• [DIRECTIONS FOR THIS TASK]
Reproduce, exactly and only, the lines of the data that follows from the one containing "Image resolution: width=768, height=2416." down to the one containing "Legislativa, metodiky (34, 2487)", without pictures.

Excerpts from a dataset:
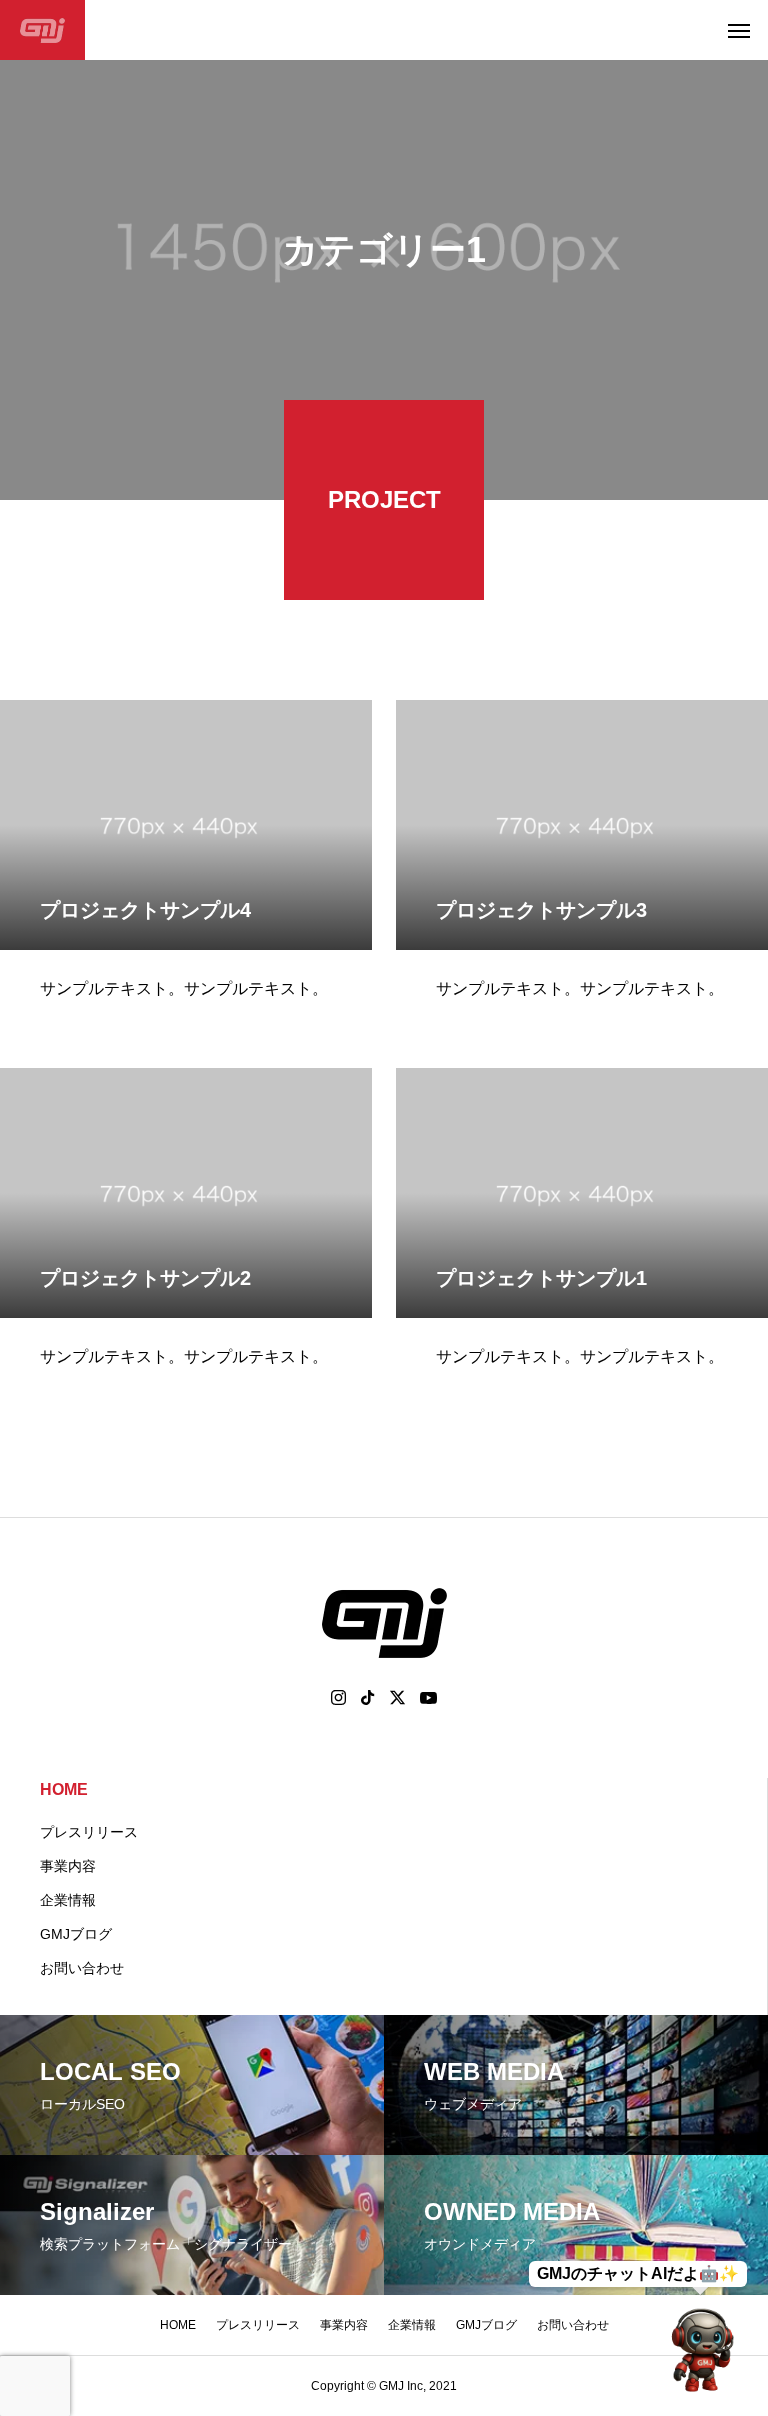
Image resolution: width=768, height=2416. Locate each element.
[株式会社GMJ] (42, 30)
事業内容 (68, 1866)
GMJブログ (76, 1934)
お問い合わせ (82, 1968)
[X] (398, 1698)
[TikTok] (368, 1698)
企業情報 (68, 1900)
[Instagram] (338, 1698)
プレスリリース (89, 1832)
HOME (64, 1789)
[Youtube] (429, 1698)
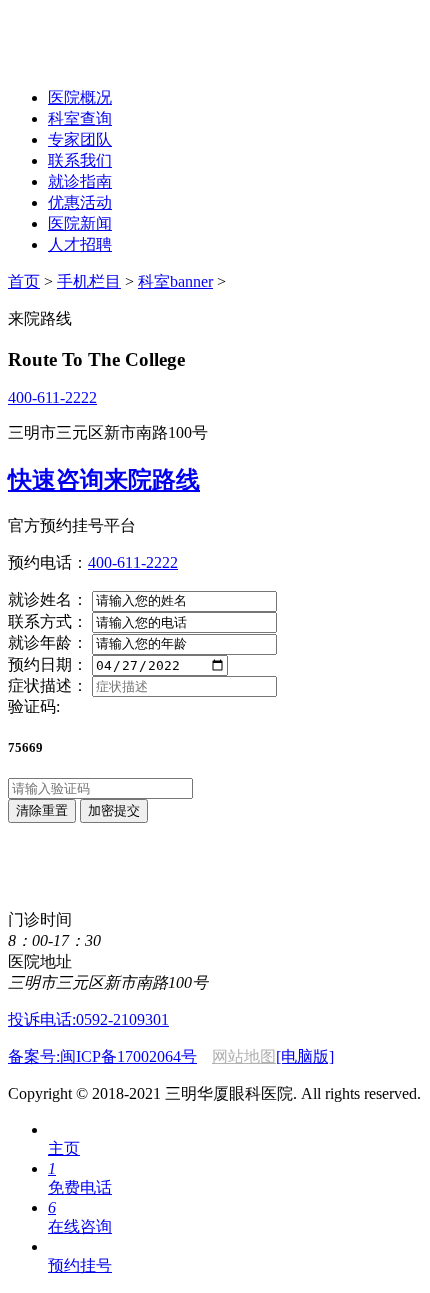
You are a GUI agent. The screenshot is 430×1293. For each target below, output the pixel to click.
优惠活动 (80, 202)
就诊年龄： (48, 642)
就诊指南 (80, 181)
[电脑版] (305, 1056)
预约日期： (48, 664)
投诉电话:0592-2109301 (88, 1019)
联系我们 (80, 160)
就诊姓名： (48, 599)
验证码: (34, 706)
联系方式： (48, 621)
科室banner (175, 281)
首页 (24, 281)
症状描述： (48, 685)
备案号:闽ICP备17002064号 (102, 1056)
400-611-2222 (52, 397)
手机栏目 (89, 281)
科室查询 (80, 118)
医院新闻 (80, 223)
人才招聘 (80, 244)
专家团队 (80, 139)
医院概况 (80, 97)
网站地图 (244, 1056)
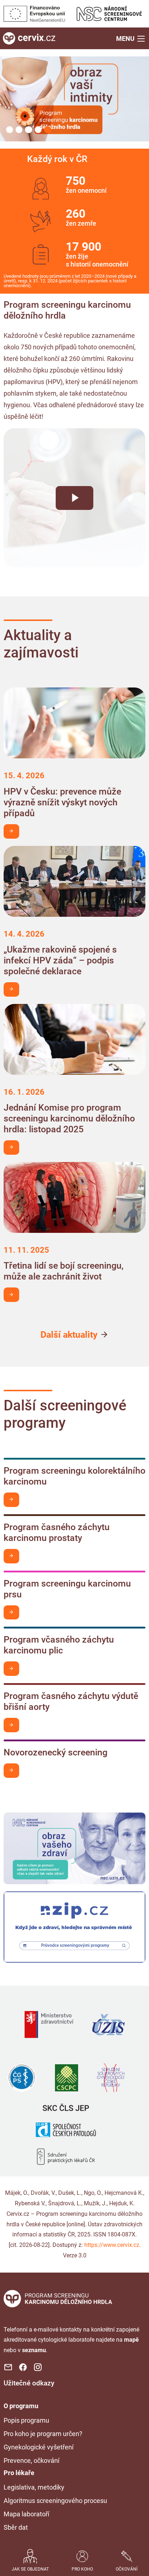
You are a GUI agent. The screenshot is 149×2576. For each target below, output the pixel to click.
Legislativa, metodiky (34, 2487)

* * *

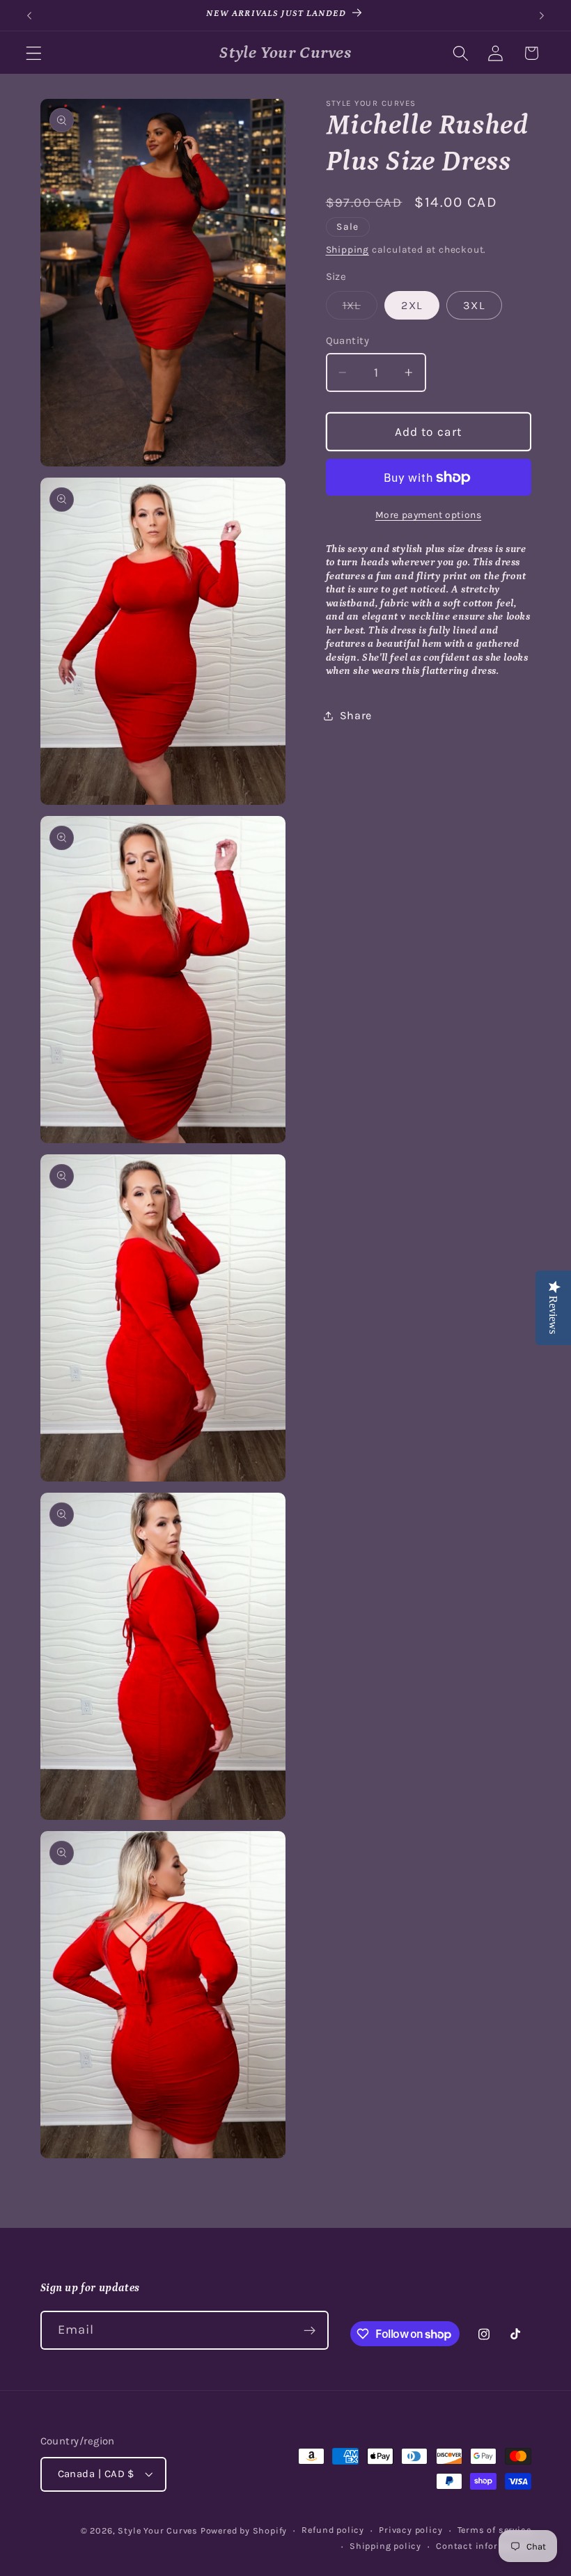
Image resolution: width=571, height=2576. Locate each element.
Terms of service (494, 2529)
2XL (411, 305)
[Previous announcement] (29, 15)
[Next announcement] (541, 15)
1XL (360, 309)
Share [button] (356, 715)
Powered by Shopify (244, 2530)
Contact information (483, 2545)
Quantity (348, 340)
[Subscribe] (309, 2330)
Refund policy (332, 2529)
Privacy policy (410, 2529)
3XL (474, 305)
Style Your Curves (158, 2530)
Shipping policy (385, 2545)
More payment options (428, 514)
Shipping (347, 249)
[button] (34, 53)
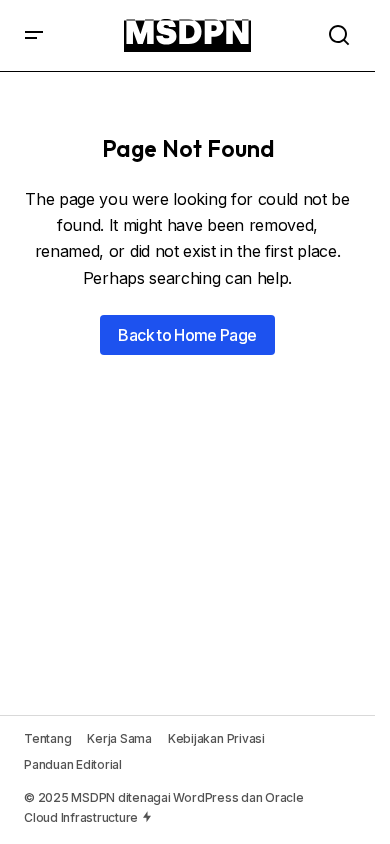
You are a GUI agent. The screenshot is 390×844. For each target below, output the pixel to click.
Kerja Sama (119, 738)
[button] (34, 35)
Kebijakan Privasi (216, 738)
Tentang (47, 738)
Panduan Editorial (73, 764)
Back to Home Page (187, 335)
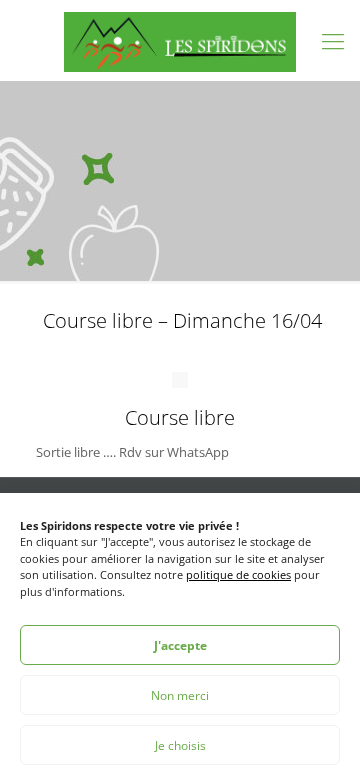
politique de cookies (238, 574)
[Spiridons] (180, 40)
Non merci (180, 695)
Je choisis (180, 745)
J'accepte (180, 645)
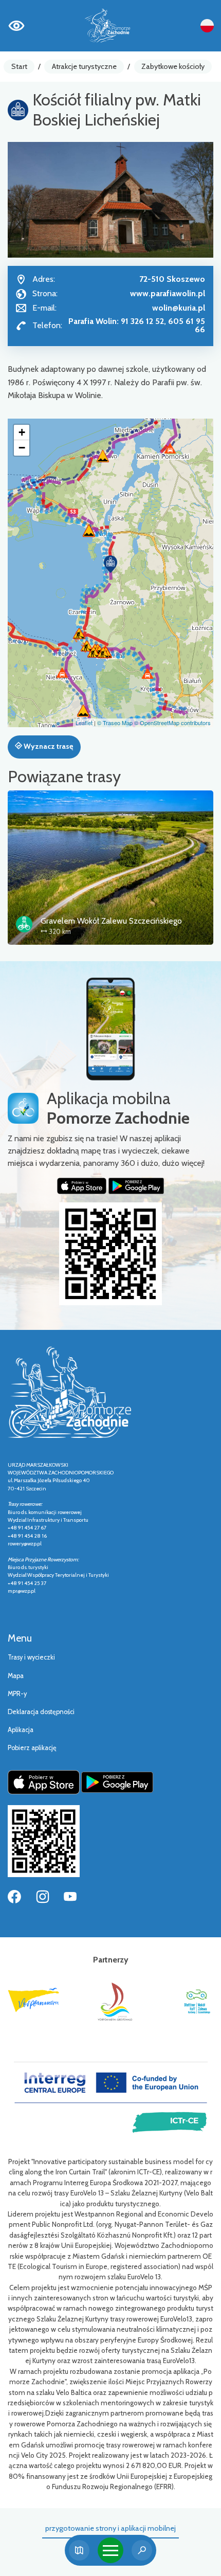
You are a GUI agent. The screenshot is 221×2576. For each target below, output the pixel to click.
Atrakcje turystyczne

---

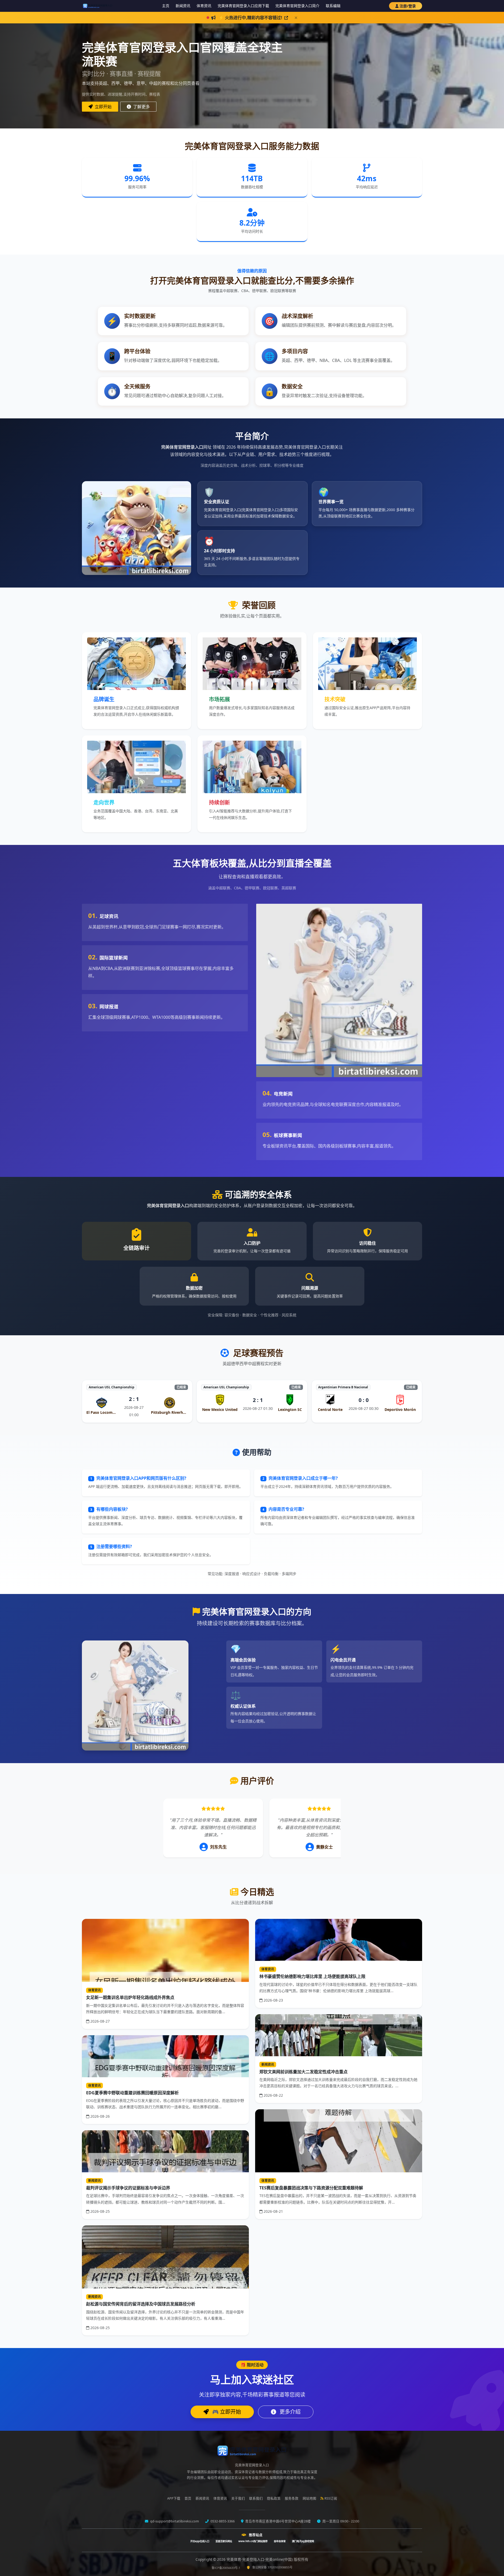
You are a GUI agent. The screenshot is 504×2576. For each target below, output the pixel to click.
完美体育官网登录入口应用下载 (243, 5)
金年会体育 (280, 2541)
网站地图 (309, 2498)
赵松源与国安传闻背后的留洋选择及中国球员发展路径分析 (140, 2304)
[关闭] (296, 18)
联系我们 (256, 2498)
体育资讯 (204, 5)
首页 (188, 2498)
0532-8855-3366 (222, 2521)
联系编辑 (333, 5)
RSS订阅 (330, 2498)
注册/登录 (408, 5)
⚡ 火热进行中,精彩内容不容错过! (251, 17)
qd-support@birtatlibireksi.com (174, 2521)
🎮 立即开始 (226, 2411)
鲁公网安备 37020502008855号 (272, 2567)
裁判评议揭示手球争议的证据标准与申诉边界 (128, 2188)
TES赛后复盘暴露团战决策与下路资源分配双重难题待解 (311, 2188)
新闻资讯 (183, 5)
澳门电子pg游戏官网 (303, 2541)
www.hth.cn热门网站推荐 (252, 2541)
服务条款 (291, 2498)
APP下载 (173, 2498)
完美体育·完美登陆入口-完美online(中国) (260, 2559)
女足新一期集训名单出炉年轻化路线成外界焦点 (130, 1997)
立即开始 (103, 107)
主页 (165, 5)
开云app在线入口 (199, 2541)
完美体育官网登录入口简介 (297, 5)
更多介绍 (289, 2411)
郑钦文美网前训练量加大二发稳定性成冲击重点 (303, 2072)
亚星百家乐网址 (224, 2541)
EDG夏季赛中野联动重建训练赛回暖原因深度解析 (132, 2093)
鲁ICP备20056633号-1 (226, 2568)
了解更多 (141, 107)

• [EXERCISE RESULT]
Image resolution: width=768, height=2416. Locate each element.
[株式会社GMJ] (42, 30)
事業内容 (68, 1866)
GMJブログ (76, 1934)
お問い合わせ (82, 1968)
[X] (398, 1698)
[TikTok] (368, 1698)
企業情報 (68, 1900)
[Instagram] (338, 1698)
プレスリリース (89, 1832)
HOME (64, 1789)
[Youtube] (429, 1698)
You are a GUI agent. The screenshot is 430×1293. For each target below, output the pixel to click.
优惠活动 (80, 202)
就诊年龄： (48, 642)
就诊指南 (80, 181)
[电脑版] (305, 1056)
预约日期： (48, 664)
投诉电话:0592-2109301 (88, 1019)
联系我们 (80, 160)
就诊姓名： (48, 599)
验证码: (34, 706)
联系方式： (48, 621)
科室banner (175, 281)
首页 (24, 281)
症状描述： (48, 685)
备案号:闽ICP备17002064号 (102, 1056)
400-611-2222 (52, 397)
手机栏目 (89, 281)
科室查询 (80, 118)
医院新闻 (80, 223)
人才招聘 (80, 244)
专家团队 (80, 139)
医院概况 (80, 97)
网站地图 (244, 1056)
You are a GUI agent. The screenshot is 149×2576. For each target below, output the pixel to click.
Legislativa, metodiky (34, 2487)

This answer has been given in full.